# Windows Server 2003 incorrect time



## stuartg (Jan 10, 2007)

Hi people,

The time on the Main Server seems to keep slipping. I am not sure why this is but it has been suggested that it could be to do with the battery?? I don't really have time to open the server and change it. Could it be anything else?

In the meantime, is there any way I can stop all the other PCs attached to the server (there are 12) from automatically updating their time from it? I have tried setting the time on one machine, and then using the "net time \\computername /set" command and it works, but after a few minutes the time reverts back to that on the server.

Also would there be any implications from having a different time on the server to all the clients?

Thanks for any input.

Stuart


----------



## crazijoe (Oct 19, 2004)

You would use the net time cmd. 
i.e.
net time /setsntp:_ntp_server_name_or_ip_address_

Stop the time service 
net stop w32time
set the time server with the above cmd.

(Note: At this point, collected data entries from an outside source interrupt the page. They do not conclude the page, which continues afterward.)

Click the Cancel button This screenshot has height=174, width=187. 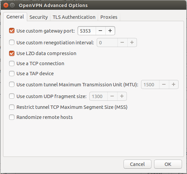[137, 164]
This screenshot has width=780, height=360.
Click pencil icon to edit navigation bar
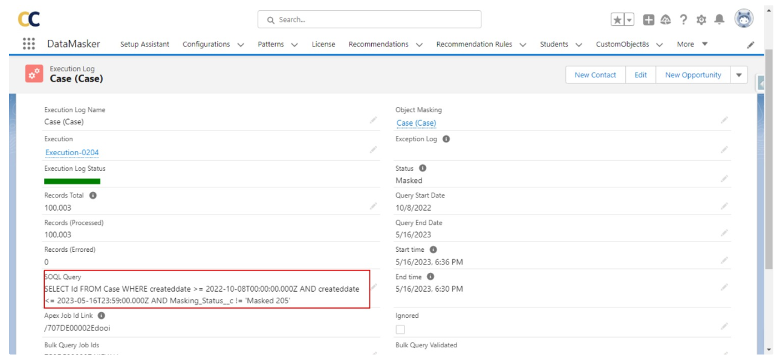(x=750, y=45)
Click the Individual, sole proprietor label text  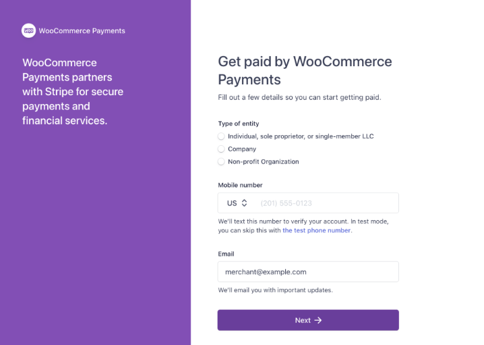click(x=301, y=136)
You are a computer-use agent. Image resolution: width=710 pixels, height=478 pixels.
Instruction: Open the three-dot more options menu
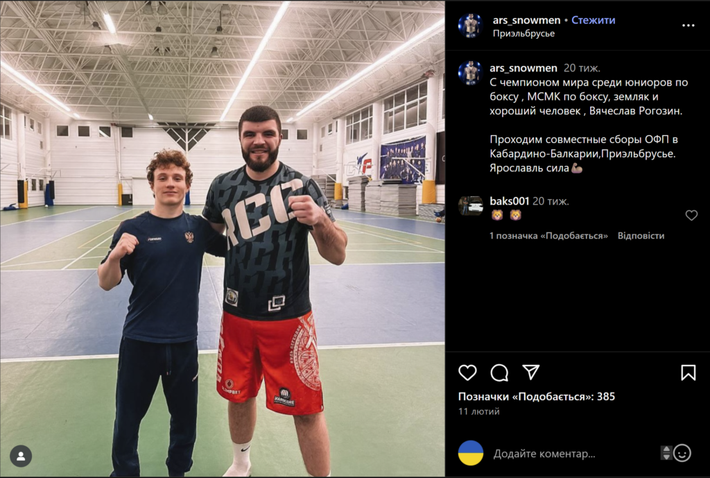tap(689, 26)
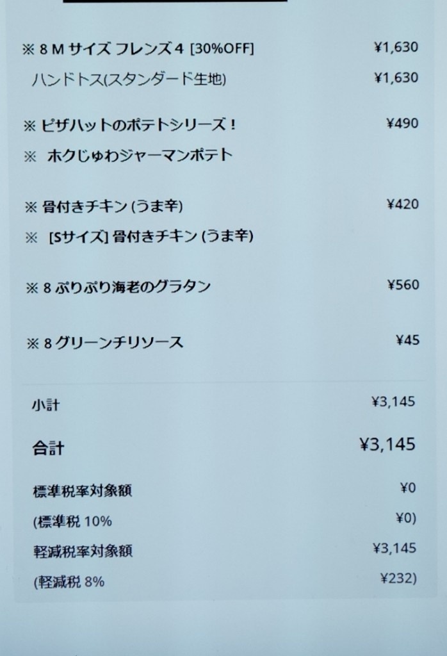
Task: Click the 小計 subtotal label
Action: point(45,405)
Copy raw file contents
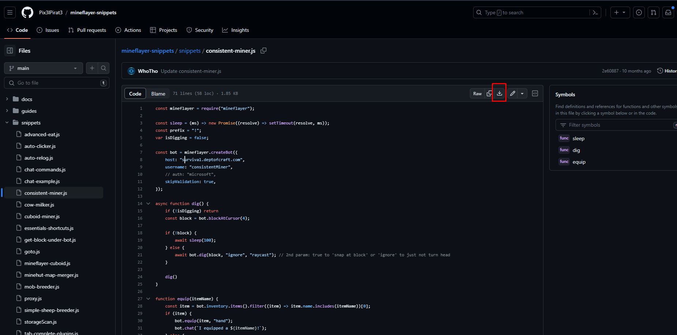 point(489,93)
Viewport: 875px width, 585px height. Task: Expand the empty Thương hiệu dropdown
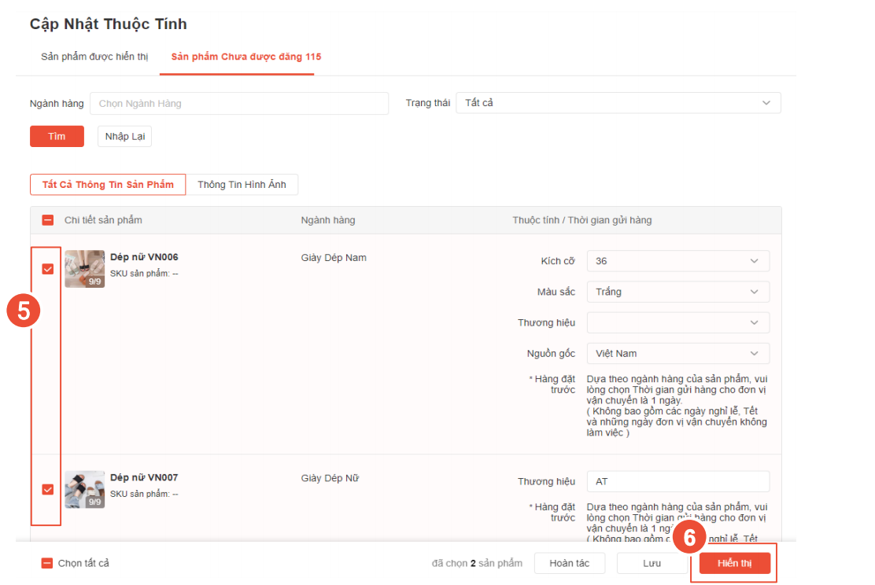[677, 322]
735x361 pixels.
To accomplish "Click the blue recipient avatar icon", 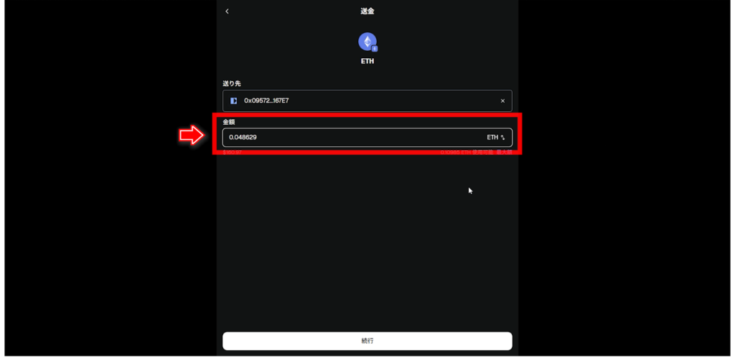I will pyautogui.click(x=233, y=100).
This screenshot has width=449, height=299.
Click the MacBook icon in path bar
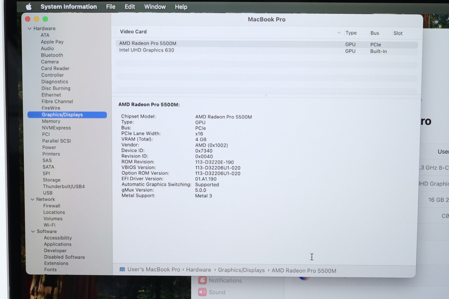click(122, 269)
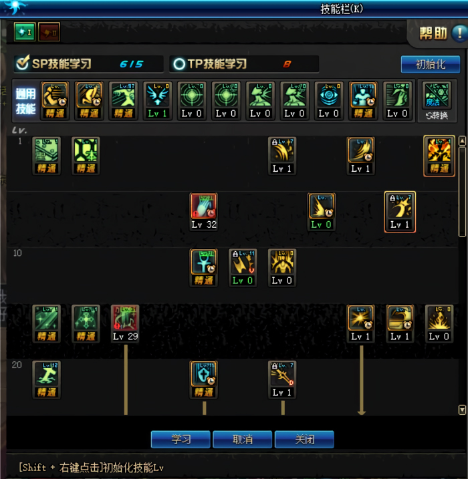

Then start the service back up.
net start w32time

You may want to get the time situation resolved on the server because when the workstations and server times are out of sync, it plays havoc with kerberos.


----------



## stuartg (Jan 10, 2007)

*Thanks*

Thanks, that seems to have worked nicely.

Do you know what is the likely cause of the clock slipping on the server?
It has slipped another 10 minutes today alone.

Any ideas or help much appreciated.

Thanks,
Stuart.


----------